ABOUT THIS EXERCISE> Can you continue the brewing forum thread on hop suppliers, picking up after its last post?

SUPPLIED TEXT>

= Beginning of Section =

EDIT TO ADD: we have considered crowd-funding but factoring together the personal investment we have made in addition to the 80k lost there's no way we could raise enough money - the bank is not going to wait. We are getting inundated with well-wishes and condolences and if we don't respond we're not ignoring you!https://www.facebook.com/NIkobrewHops/posts/1644384795577158


----------



## Mardoo (26/4/17)

It appears not to be Mr. Fnut. Just that shit side of human nature.


----------



## Yob (26/4/17)

Na, Micah Rees was probably the silent partner.


----------



## craig86k (26/4/17)

Legends! Cheers


----------



## Clever Brewing Bloke (26/4/17)

Yob said:


> Clever Brewing Bloke - http://www.cleverbrewing.com.au/hops


Thanks for the plug Yob. At the moment we're only doing 100g increments, but with the impending move, it's likely that we'll branch-out into larger sizes, since we'll have more facility for bulk storage.


----------



## Pistolpete01 (26/4/17)

www.bulkbrewingsupplies.com.au


----------



## Yob (26/4/17)

Clever Brewing Bloke said:


> Thanks for the plug Yob. At the moment we're only doing 100g increments, but with the impending move, it's likely that we'll branch-out into larger sizes, since we'll have more facility for bulk storage.


Do you need a freezer?


----------



## wereprawn (26/4/17)

Pistolpete01 said:


> www.bulkbrewingsupplies.com.au


Seems they're only open for 3 1/2 hours a week?

= End of Section =

DATA PROVIDED>

= Beginning of Section =

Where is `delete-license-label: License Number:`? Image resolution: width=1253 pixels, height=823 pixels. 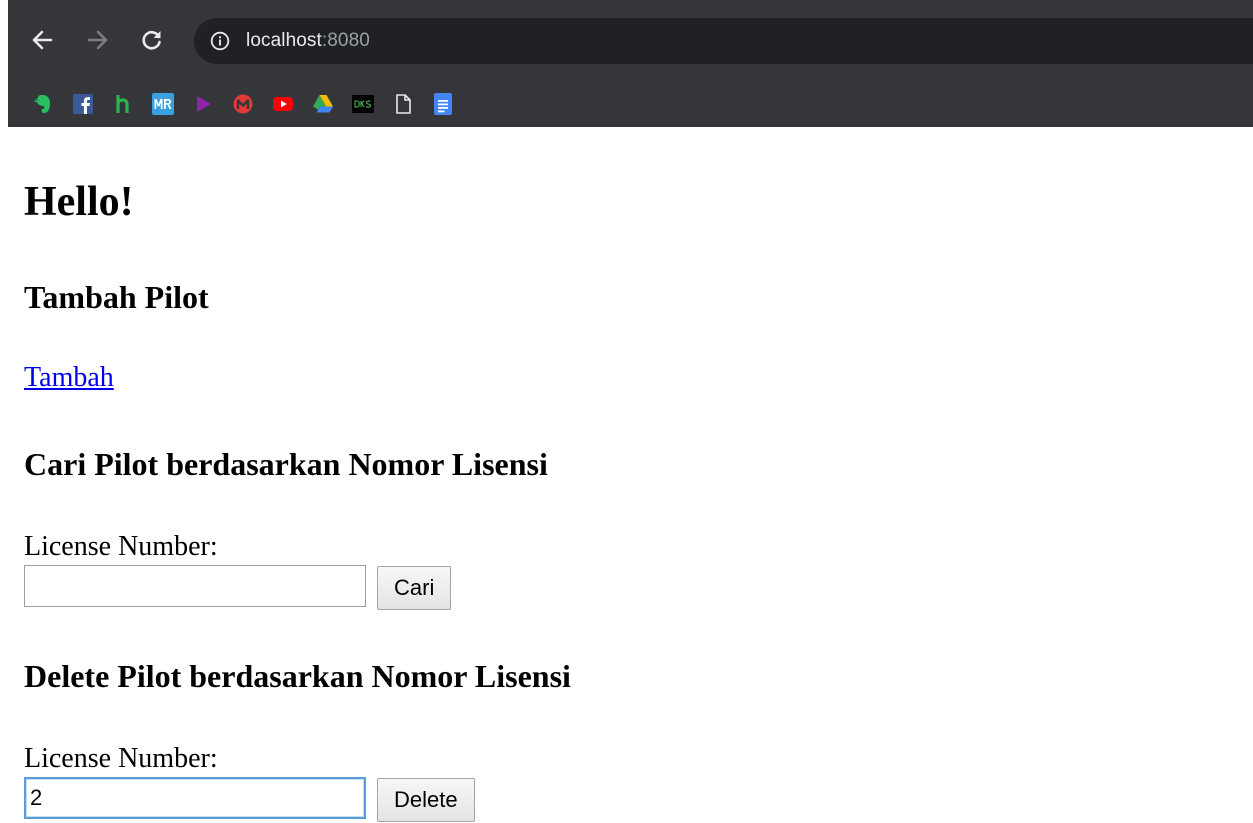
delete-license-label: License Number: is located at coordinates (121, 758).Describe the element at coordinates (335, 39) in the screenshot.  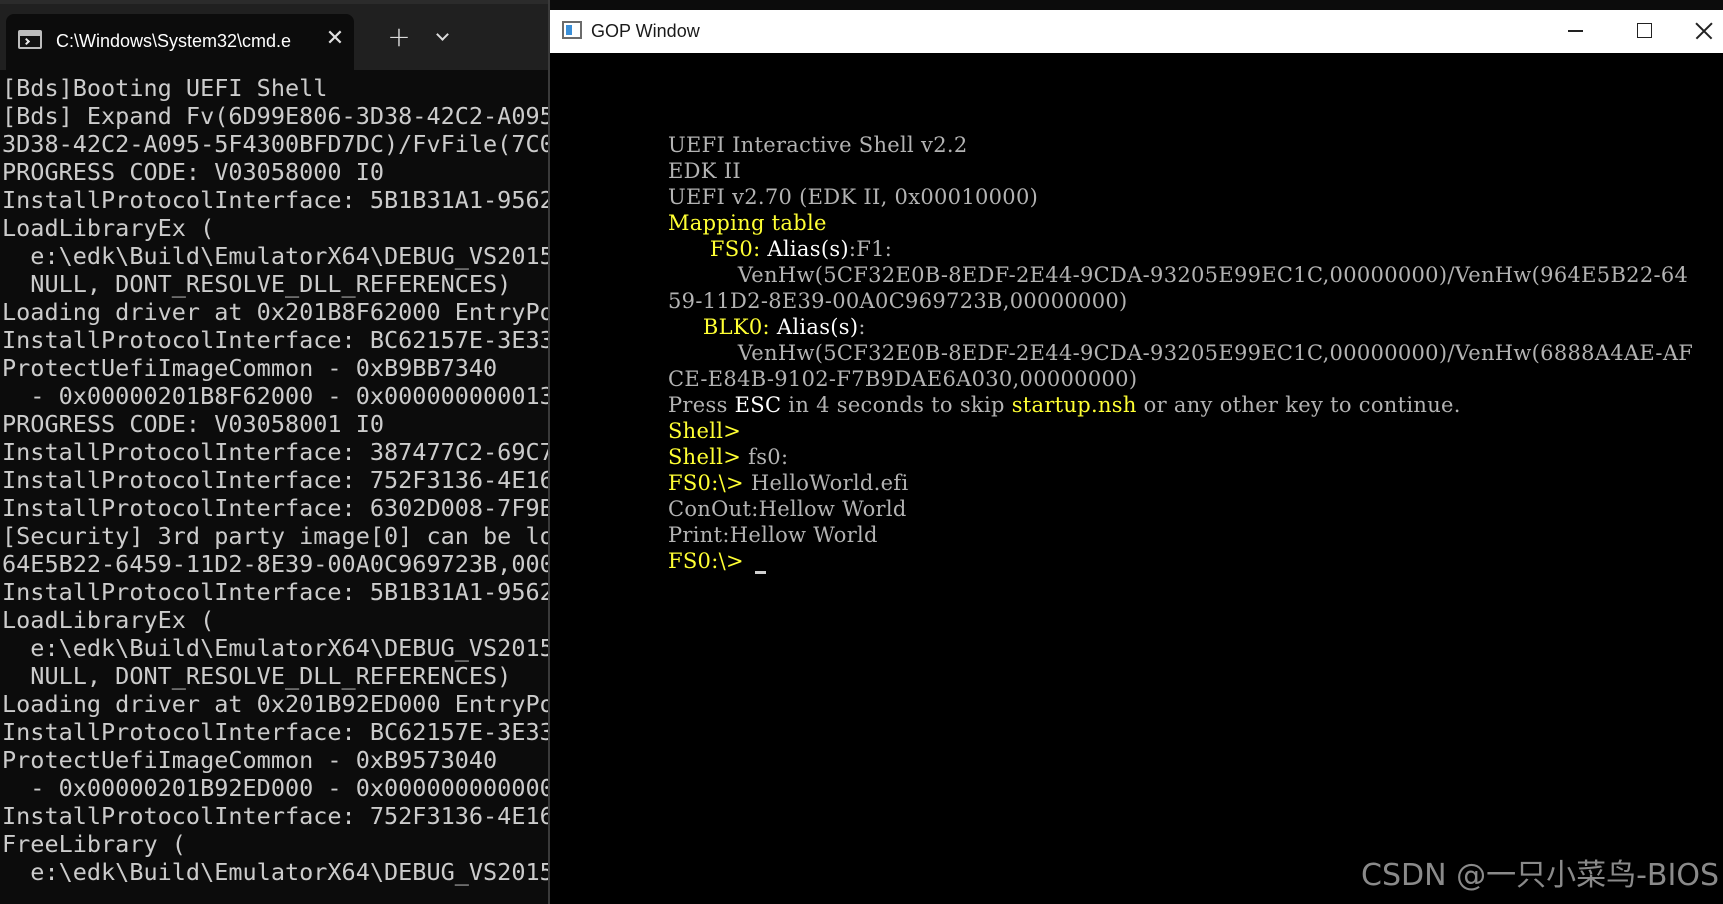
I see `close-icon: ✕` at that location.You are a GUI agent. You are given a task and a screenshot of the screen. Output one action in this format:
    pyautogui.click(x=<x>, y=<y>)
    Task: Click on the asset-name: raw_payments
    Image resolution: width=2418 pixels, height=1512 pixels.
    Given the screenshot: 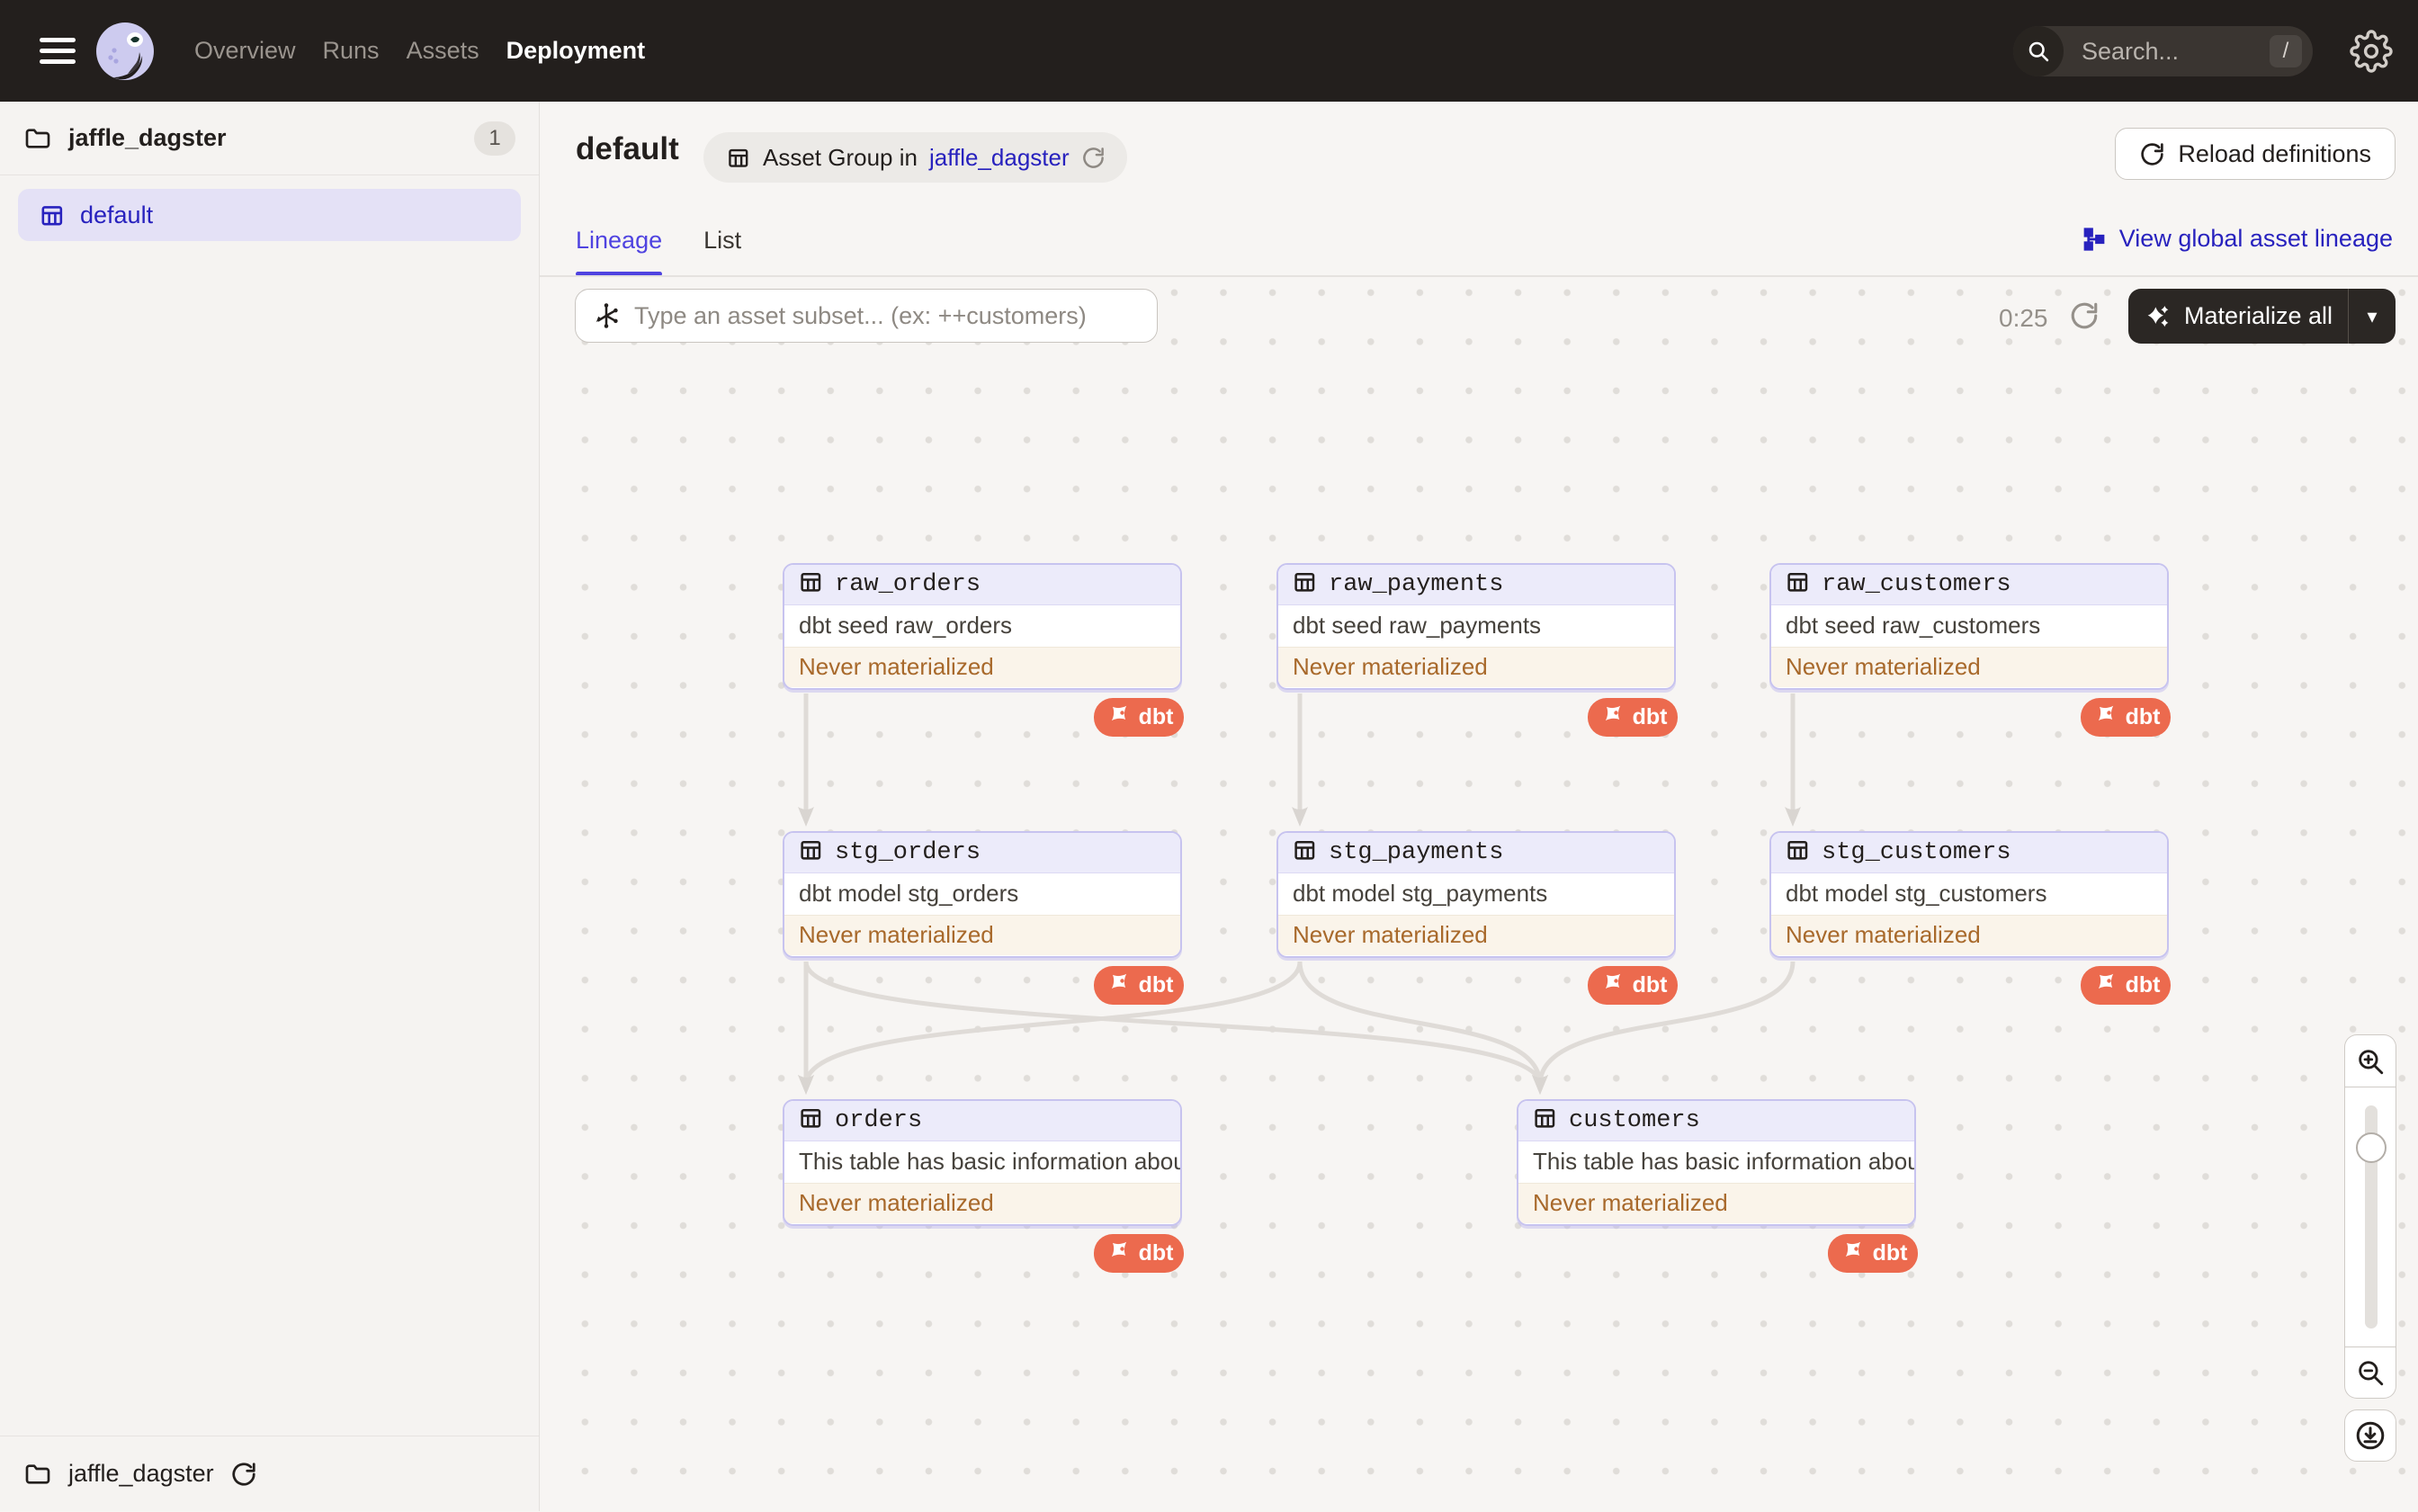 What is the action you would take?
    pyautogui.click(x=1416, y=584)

= End of Section =

EXERCISE RESPONSE>
----------



## The hop cartel (26/4/17)

wereprawn said:


> Seems they're only open for 3 1/2 hours a week?


 Those hours are set to expand I believe...


----------



## Liam_snorkel (26/4/17)

Hoppy Days do up to 1kg lots:
https://www.hoppydaysbrewingsupplies.com.au/product-category/hops/


----------



## Clever Brewing Bloke (26/4/17)

Yob said:


> Do you need a freezer?


'Thought you were listing it on eviltree/gumbay??

'Put it to the boss for personal use, but she said we don't need it, despite being able to store a cow or two in it.

Put it to the other boss, but he went quiet on the conversation. I'll have another go at him & let you know.


----------



## Nullnvoid (26/4/17)

Ohhh the hole that has been left by hopdealz closing. 

Seems like we are already feeling the ramifications .


----------



## Beersuit (26/4/17)

Where is your local homebrew shop mate? Have you hit them up to see if the will do a deal on "bulk" hops?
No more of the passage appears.